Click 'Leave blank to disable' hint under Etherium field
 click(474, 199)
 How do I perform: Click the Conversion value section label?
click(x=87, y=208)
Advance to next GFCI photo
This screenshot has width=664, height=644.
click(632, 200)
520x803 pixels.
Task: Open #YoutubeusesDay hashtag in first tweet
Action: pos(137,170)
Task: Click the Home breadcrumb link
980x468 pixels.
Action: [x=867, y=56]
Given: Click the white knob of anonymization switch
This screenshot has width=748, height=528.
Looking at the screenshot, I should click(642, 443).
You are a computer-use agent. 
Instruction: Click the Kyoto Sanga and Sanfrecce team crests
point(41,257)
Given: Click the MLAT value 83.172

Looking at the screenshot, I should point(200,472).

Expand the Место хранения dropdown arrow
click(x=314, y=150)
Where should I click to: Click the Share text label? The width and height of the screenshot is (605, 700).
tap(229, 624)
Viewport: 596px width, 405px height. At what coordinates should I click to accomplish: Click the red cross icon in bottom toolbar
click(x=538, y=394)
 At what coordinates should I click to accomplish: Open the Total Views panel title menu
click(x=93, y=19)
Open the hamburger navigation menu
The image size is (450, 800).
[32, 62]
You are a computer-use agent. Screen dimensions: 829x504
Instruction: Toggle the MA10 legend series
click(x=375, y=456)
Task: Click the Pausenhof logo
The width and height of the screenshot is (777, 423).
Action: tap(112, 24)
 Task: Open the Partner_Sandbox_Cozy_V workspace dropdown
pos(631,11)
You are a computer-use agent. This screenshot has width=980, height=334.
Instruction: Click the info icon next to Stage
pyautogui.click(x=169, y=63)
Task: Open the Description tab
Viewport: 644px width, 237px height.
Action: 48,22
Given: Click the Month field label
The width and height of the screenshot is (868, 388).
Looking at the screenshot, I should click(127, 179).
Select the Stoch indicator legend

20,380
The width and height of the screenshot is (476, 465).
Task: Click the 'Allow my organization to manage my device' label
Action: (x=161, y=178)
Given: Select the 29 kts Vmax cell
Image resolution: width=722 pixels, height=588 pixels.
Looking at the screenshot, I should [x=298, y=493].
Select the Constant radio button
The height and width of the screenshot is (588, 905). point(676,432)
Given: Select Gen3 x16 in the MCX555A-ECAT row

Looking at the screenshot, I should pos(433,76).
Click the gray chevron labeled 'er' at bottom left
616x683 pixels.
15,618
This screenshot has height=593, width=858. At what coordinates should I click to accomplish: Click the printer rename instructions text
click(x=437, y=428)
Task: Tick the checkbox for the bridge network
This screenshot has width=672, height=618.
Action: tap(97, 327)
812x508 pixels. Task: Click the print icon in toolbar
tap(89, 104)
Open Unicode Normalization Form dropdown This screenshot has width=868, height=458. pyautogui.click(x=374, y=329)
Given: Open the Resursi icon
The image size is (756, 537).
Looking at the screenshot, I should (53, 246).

───

**What the exercise asks**
Transcribe the material above word for word.

**Response to the task**
Click 'Leave blank to disable' hint under Etherium field
 click(474, 199)
 How do I perform: Click the Conversion value section label?
click(x=87, y=208)
Advance to next GFCI photo
This screenshot has width=664, height=644.
click(632, 200)
520x803 pixels.
Task: Open #YoutubeusesDay hashtag in first tweet
Action: pos(137,170)
Task: Click the Home breadcrumb link
980x468 pixels.
Action: [x=867, y=56]
Given: Click the white knob of anonymization switch
This screenshot has width=748, height=528.
Looking at the screenshot, I should click(642, 443).
You are a computer-use agent. 
Instruction: Click the Kyoto Sanga and Sanfrecce team crests
point(41,257)
Given: Click the MLAT value 83.172

Looking at the screenshot, I should point(200,472).

Expand the Место хранения dropdown arrow
click(x=314, y=150)
Where should I click to: Click the Share text label? The width and height of the screenshot is (605, 700).
tap(229, 624)
Viewport: 596px width, 405px height. At what coordinates should I click to accomplish: Click the red cross icon in bottom toolbar
click(x=538, y=394)
 At what coordinates should I click to accomplish: Open the Total Views panel title menu
click(x=93, y=19)
Open the hamburger navigation menu
The image size is (450, 800).
[32, 62]
You are a computer-use agent. Screen dimensions: 829x504
Instruction: Toggle the MA10 legend series
click(x=375, y=456)
Task: Click the Pausenhof logo
The width and height of the screenshot is (777, 423).
Action: tap(112, 24)
 Task: Open the Partner_Sandbox_Cozy_V workspace dropdown
pos(631,11)
You are a computer-use agent. This screenshot has width=980, height=334.
Instruction: Click the info icon next to Stage
pyautogui.click(x=169, y=63)
Task: Open the Description tab
Viewport: 644px width, 237px height.
Action: 48,22
Given: Click the Month field label
The width and height of the screenshot is (868, 388).
Looking at the screenshot, I should click(127, 179).
Select the Stoch indicator legend

20,380
The width and height of the screenshot is (476, 465).
Task: Click the 'Allow my organization to manage my device' label
Action: (x=161, y=178)
Given: Select the 29 kts Vmax cell
Image resolution: width=722 pixels, height=588 pixels.
Looking at the screenshot, I should [x=298, y=493].
Select the Constant radio button
The height and width of the screenshot is (588, 905). point(676,432)
Given: Select Gen3 x16 in the MCX555A-ECAT row

Looking at the screenshot, I should pos(433,76).
Click the gray chevron labeled 'er' at bottom left
616x683 pixels.
15,618
This screenshot has height=593, width=858. At what coordinates should I click to accomplish: Click the printer rename instructions text
click(x=437, y=428)
Task: Tick the checkbox for the bridge network
This screenshot has width=672, height=618.
Action: tap(97, 327)
812x508 pixels. Task: Click the print icon in toolbar
tap(89, 104)
Open Unicode Normalization Form dropdown This screenshot has width=868, height=458. pyautogui.click(x=374, y=329)
Given: Open the Resursi icon
The image size is (756, 537).
Looking at the screenshot, I should (53, 246).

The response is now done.